I have no idea how Jon busts out so many books; the man is a machine, and each book is SO GOOD. When I heard about this new one, I pre-ordered it within minutes. I started it yesterday and am already halfway through; let me tell you, this is a must-read. I was uttering a ton of Wows and Dannnnnnngs and Sweeney basically takes a match it everything you ever thought you knew about hell and Satan.

God and the Gay Christian by Matthew Vines:

This was another one I planned on reading when it was released. Matthew is of the Reformed tradition, citing men like John Piper as some of his greatest influences, and he has drawn a ton of heat over this book from those who share his tradition. With so much strife among Christians over the issue of marriage equality, and even whether or not gay men and women can be Christians, I look forward to seeing where Matthew’s studies of Scripture took him.

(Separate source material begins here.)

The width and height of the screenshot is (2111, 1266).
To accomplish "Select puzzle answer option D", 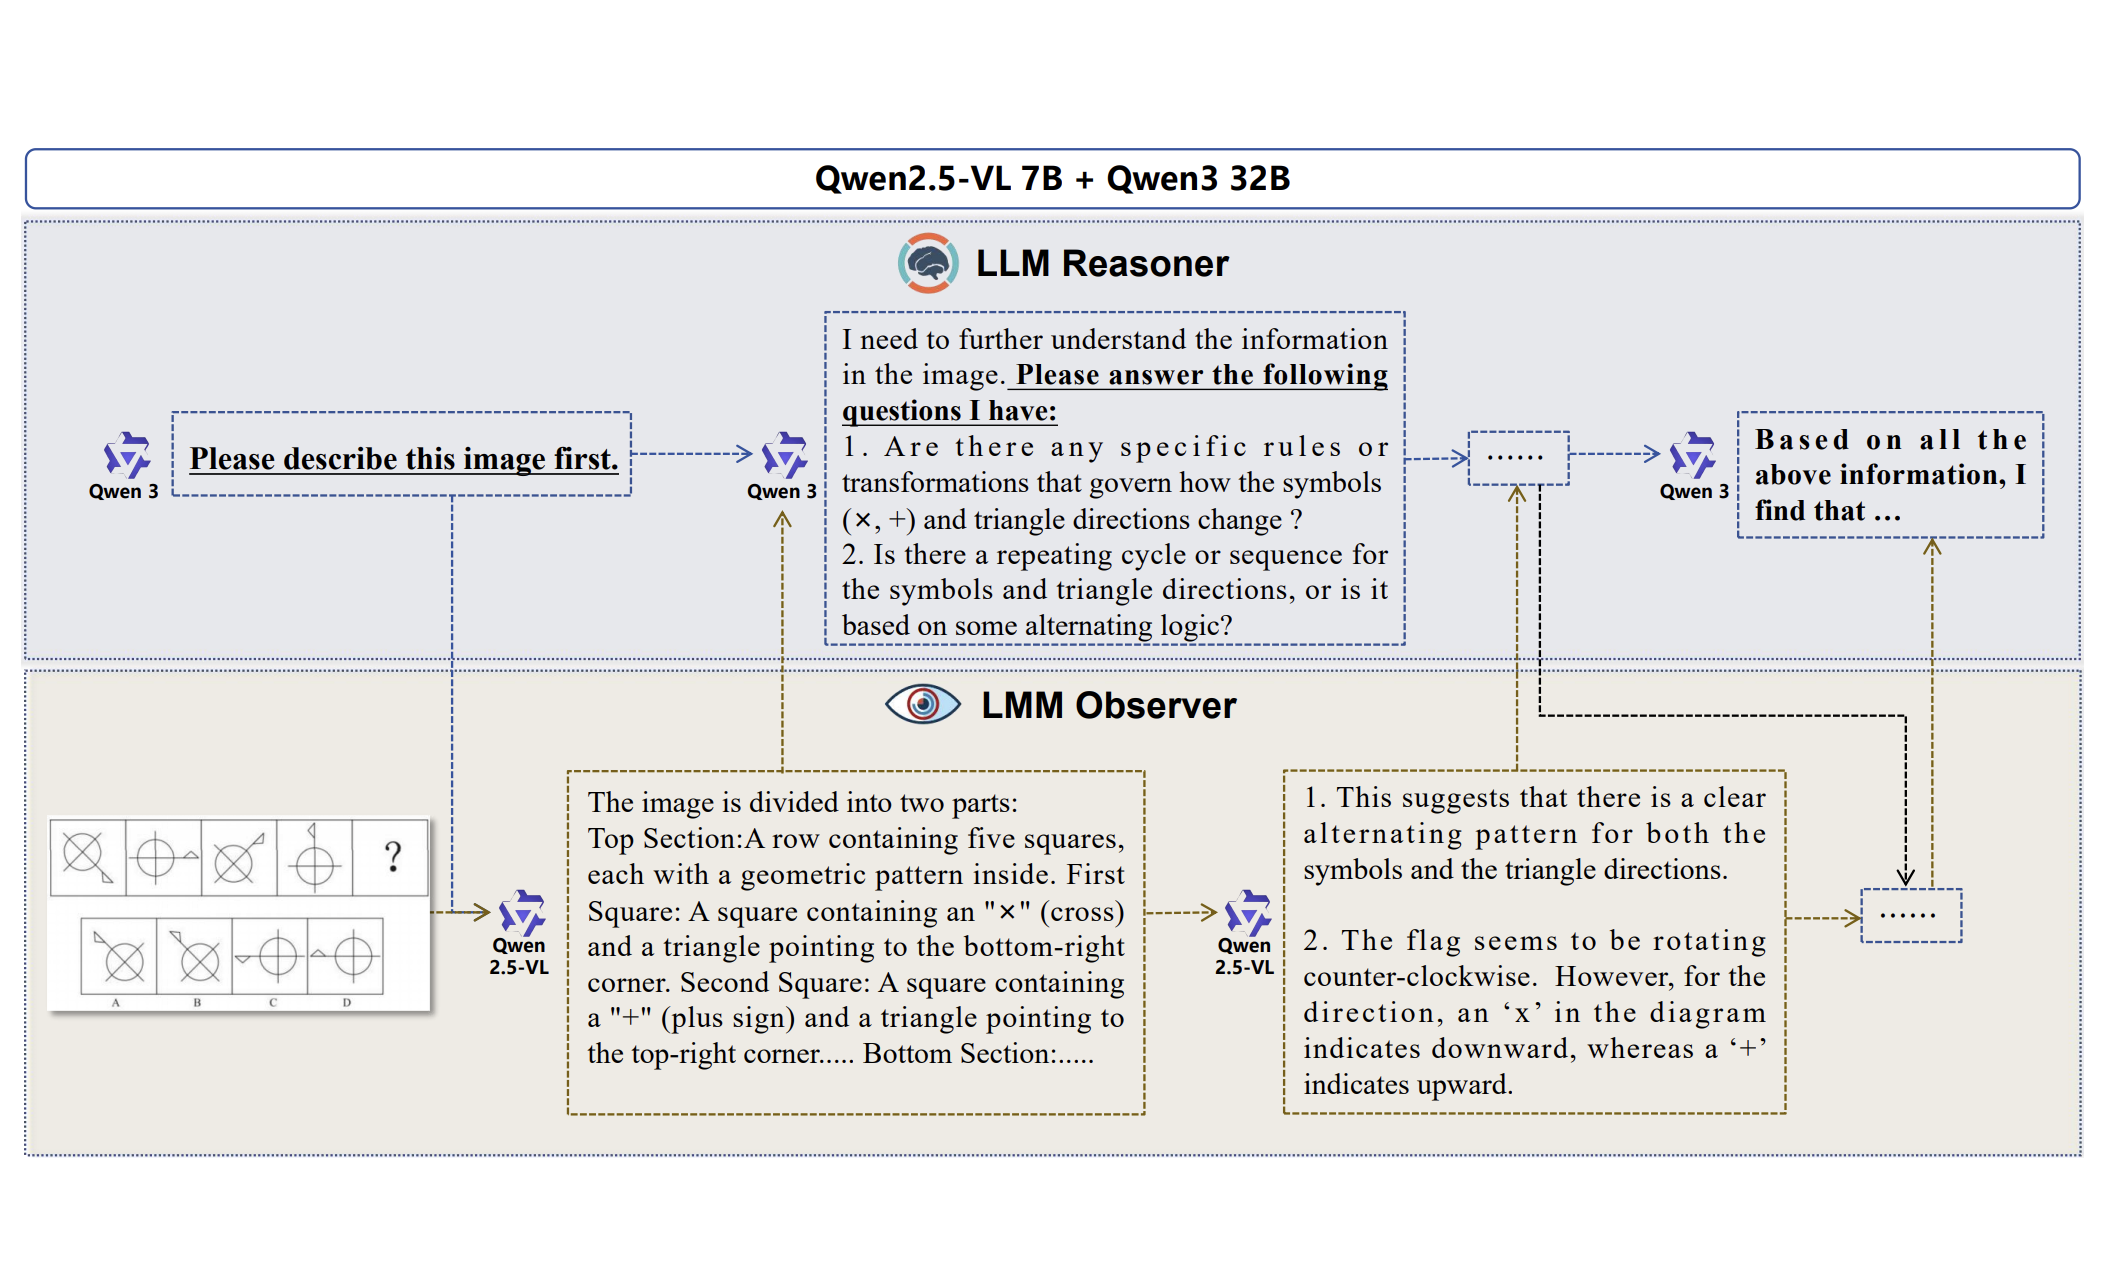I will coord(346,958).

Does Jesus Really Love Me? by Jeff Chu:

You know, people on all sides of culture war debates can say they’re taking their stance out of “love”, whether it is love of God, of people, of scripture or even all of the above. That being the case, Jeff’s book is of particular interest to me, as he details a cross-country journey searching for answers about the love of God, as it relates to him as a gay man.

The True Secret of Writing by Natalie Goldberg:

Goldberg is one of my favorite mentors in this thing we call the Writing Life. It’s been a dream of mine to go on one of her writing retreats, so when a book detailing practices she involves on her retreats came out, I snatched it up quickly. She’s the perfect mix of encouragement and kick-your-booty out of complacency, and her prompts are crazy-good.

The Color Master by Aimee Bender:

I’m halfway through this collection of short stories, and I have to say, not one of them has captured me in the way her other stories have. I still very much enjoy her writing style; her themes are striking and provocative, as usual, and yet, it isn’t as compelling as her other works. But, in all fairness, I haven’t finished it so maybe there will be a gem in the latter half.

So what are you planning to read this summer? Also, if you have a few suggestions for must-read novels, please share!